Ho scritto questo articolo su un quaderno, con una penna. Non perché non capisca, non accetti o non provi entusiasmo per le novità tecnologiche che uso e che apprezzo, ma semplicemente perché, in questo periodo di mancanza di contatti, anche il semplice fluire della penna sul foglio bianco sembra più reale dello scrivere al computer.
Sono un'insegnate e utilizzo normalmente le diverse piattaforme sia per i corsi a cui partecipo, sia come docente per altri corsi, e sono anche abituata ad usare in classe e con la classe quello che la tecnologia (e la scuola) ci mettono a disposizione, e che sicuramente permette a noi e ai nostri alunni di avere una visione del mondo diversa; quella realtà ampliata di cui si parla spesso.
Ma ora? Quella stessa realtà si è ancora ampliata, o nel chiuso delle nostre case non è invece diventata un po' più claustrofobica?
Certo, ci sono le videochiamate, le videolezioni; si parla, ci si vede e si può perfino prendere un caffè insieme, commentare un film o ascoltare musica e ballare, tutti insieme ma a distanza.

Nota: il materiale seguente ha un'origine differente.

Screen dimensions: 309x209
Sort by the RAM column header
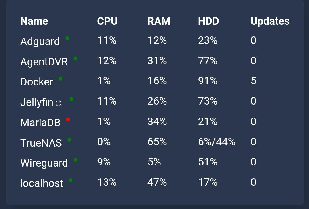pyautogui.click(x=159, y=21)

Da un punto di vista emotivo credo che questo sia IL PUNTO: i nostri ragazzi e anche noi, così abituati ad essere spesso più presenti virtualmente nei social che nella vita reale (o almeno così ci eravamo abituati a credere), ci stiamo davvero accorgendo di quello che in tanti ci avevano ripetuto, spesso inascoltati, e cioè che la presenza, lo sguardo, il sorriso che neanche il più performante cellulare possono riproporre, sono ora aldilà delle nostre possibilità; sono diventati solo pensieri, desideri, ora quasi ossessivi : quando ci rivedremo, allora, allora…
E così anche quei rapporti, a volte faticosamente costruiti, vanno ripensati perché non vadano persi; bisogna trovare il modo di sostenere i più fragili anche a distanza, di accompagnare anche le famiglie che spesso si trovano spiazzate come e più di noi. Trovare nuove strade, avere nuovi occhi, oppure occhi antichi che erano solo in attesa di essere riscoperti.